Часу в третьем робко зазвонил телефон, Сторожев, знал, что это Наташа. Взял трубку, нажал на кнопку отключения. И вообще, пора кончать это, пора расставаться. Завтра же надо серьезно поговорить. Нельзя обманывать себя и ее. Нельзя жить чужой жизнью. А если уж желаешь чего-то – добивайся. Вот и всё. И пора спать.
Но так до рассвета он и проворочался, не сомкнув глаз.
(Опять речевой оборот: глаза-то он смыкал, а толку-то?)
26. ДА ЧУ. Воспитание великим
__________
____ ____
____ ____
__________
__________
__________
Помощь придет от тех, кто столкнулся с проблемами, подобными вашим.
Немчинову с утра пораньше позвонила Маша Нестеренко. Услышав ее голос, Илья как-то сразу напрягся, что-то в нем слегка екнуло. Маша всегда была и остается совестью класса, «напоминалкой», как она сама себя называет: обзванивает всех и с укоризной спрашивает:
– А ты помнишь, что у Семенова день рождения сегодня, а он, между прочим, лежит дома после инфаркта, один, никто не навестит, не поздравит?
Или:
– Слышал, конечно, Чеплынин вчера умер? Нет? Как вы живете вообще, ни о чем не знаете? Завтра уже хоронить будут, ты уж будь, постарайся, чтобы не полторы собаки за гробом бежало! Заодно увидимся.

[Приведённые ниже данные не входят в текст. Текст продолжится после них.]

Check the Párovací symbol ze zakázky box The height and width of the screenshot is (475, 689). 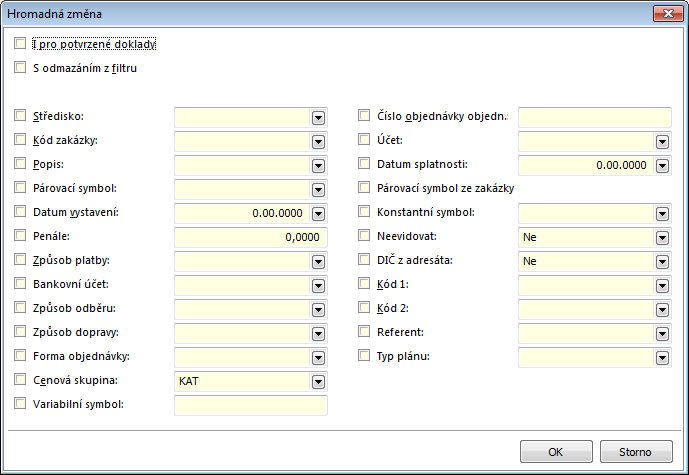click(x=365, y=189)
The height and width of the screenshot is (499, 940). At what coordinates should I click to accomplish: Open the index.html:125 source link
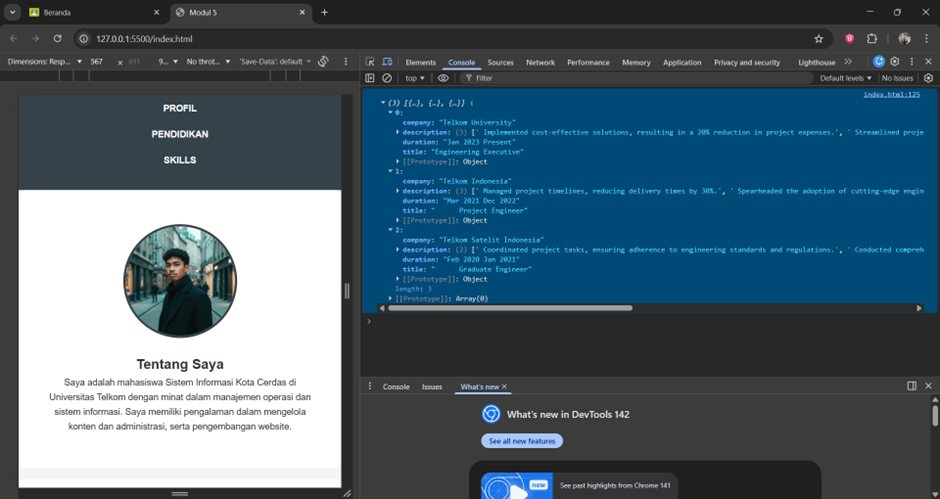click(891, 94)
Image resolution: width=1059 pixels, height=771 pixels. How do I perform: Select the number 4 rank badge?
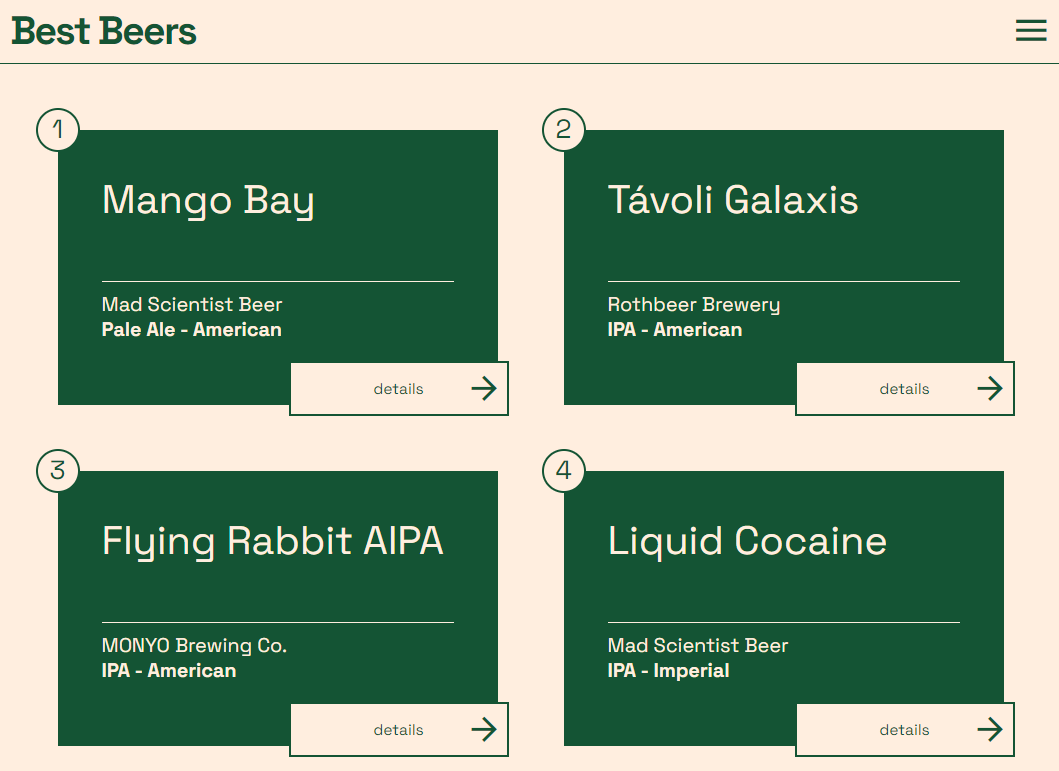[563, 471]
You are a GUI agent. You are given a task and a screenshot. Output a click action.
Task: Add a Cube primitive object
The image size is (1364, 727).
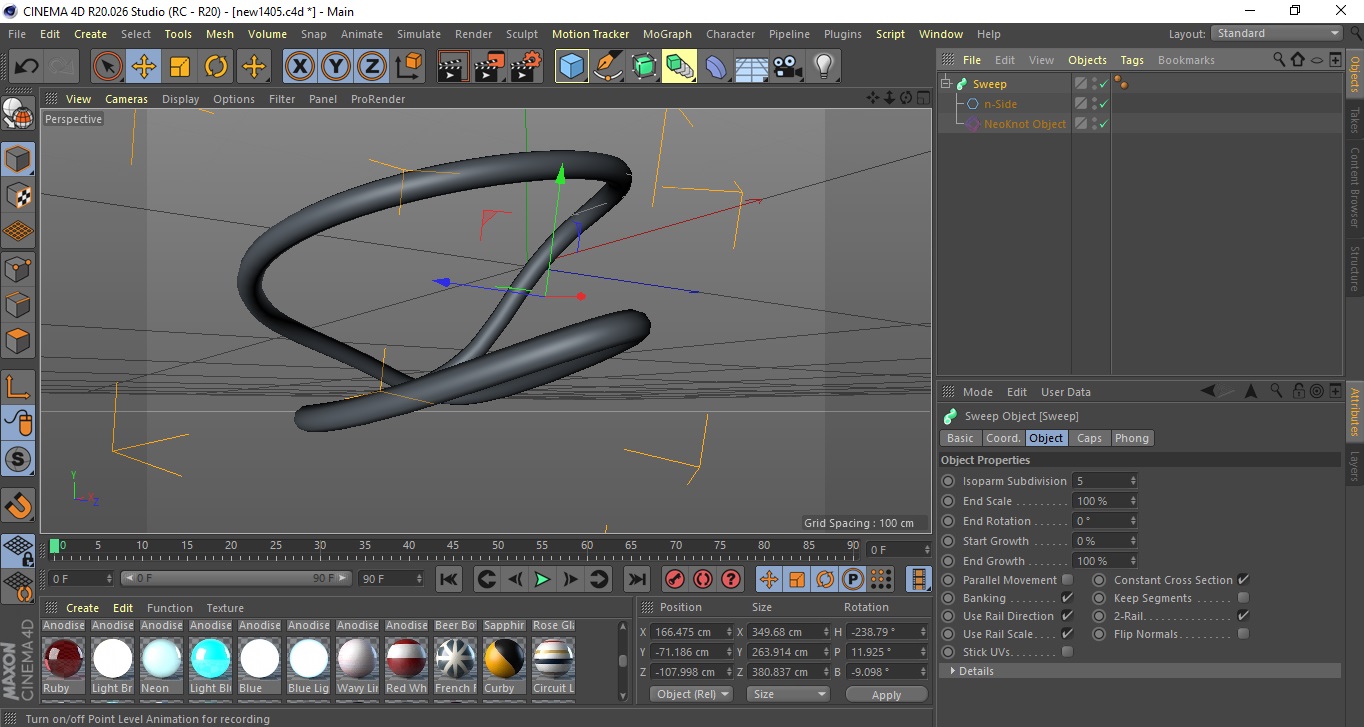click(571, 67)
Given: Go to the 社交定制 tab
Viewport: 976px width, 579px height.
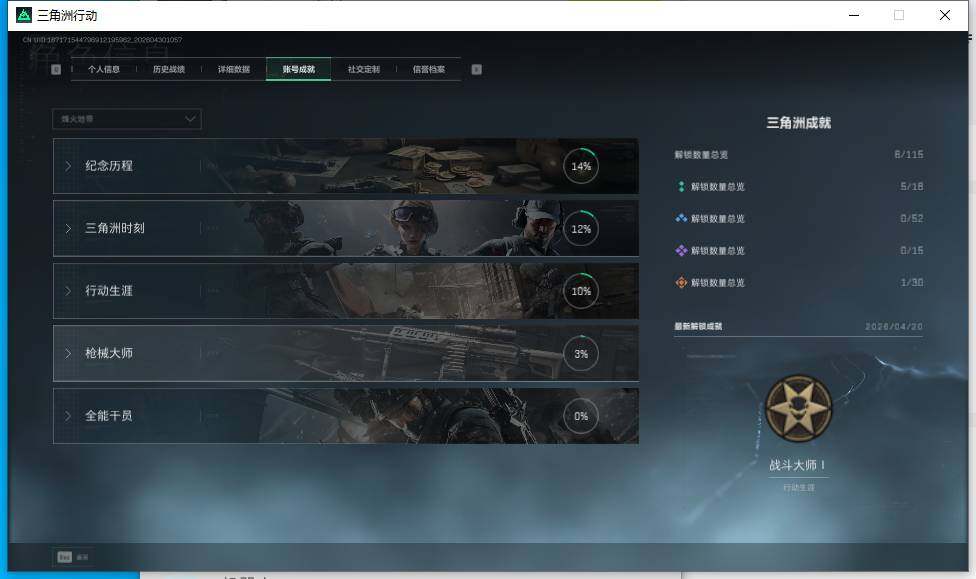Looking at the screenshot, I should point(364,70).
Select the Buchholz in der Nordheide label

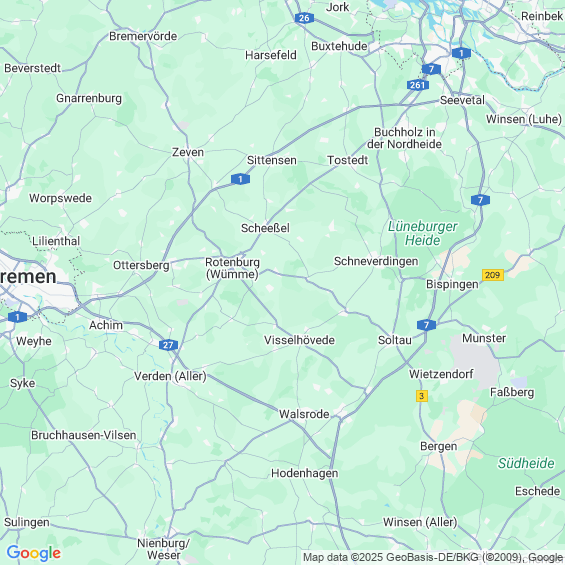[x=404, y=138]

В результате Семенову звонили, его навещали и поздравляли, а за гробом Чеплынина шли, кроме горстки родственников, еще человек десять-пятнадцать – сослуживцы и бывшие одноклассники. Маша была в таких случаях горда, будто она в одиночку всё организовала, что было почти правдой.
Илья предчувствовал неприятное известие. Впрочем, по голосу можно было догадаться, Маша сказала печально, глухо, со вздохом:
– Не разбудила, Илья?
– Ты же знаешь, я рано встаю.
– Мишу Кулькина помнишь?
– Конечно. Недавно даже видел.
– Машиной сбило.
Вот тут Немчинов похолодел по-настоящему.
– Когда?
– Вчера.
– А как, кто, при каких обстоятельствах?
– Ничего не знаю. Говорят, был пьяный, как всегда, переходил улицу, и его… Бездельник, а тоже ведь человек. Хорошо хоть, что у него нет никого, ни детей, ни плетей. Горевать некому. С другой стороны, тоже страшно. С биркой на ноге в морге лежит, а потом без гроба похоронят.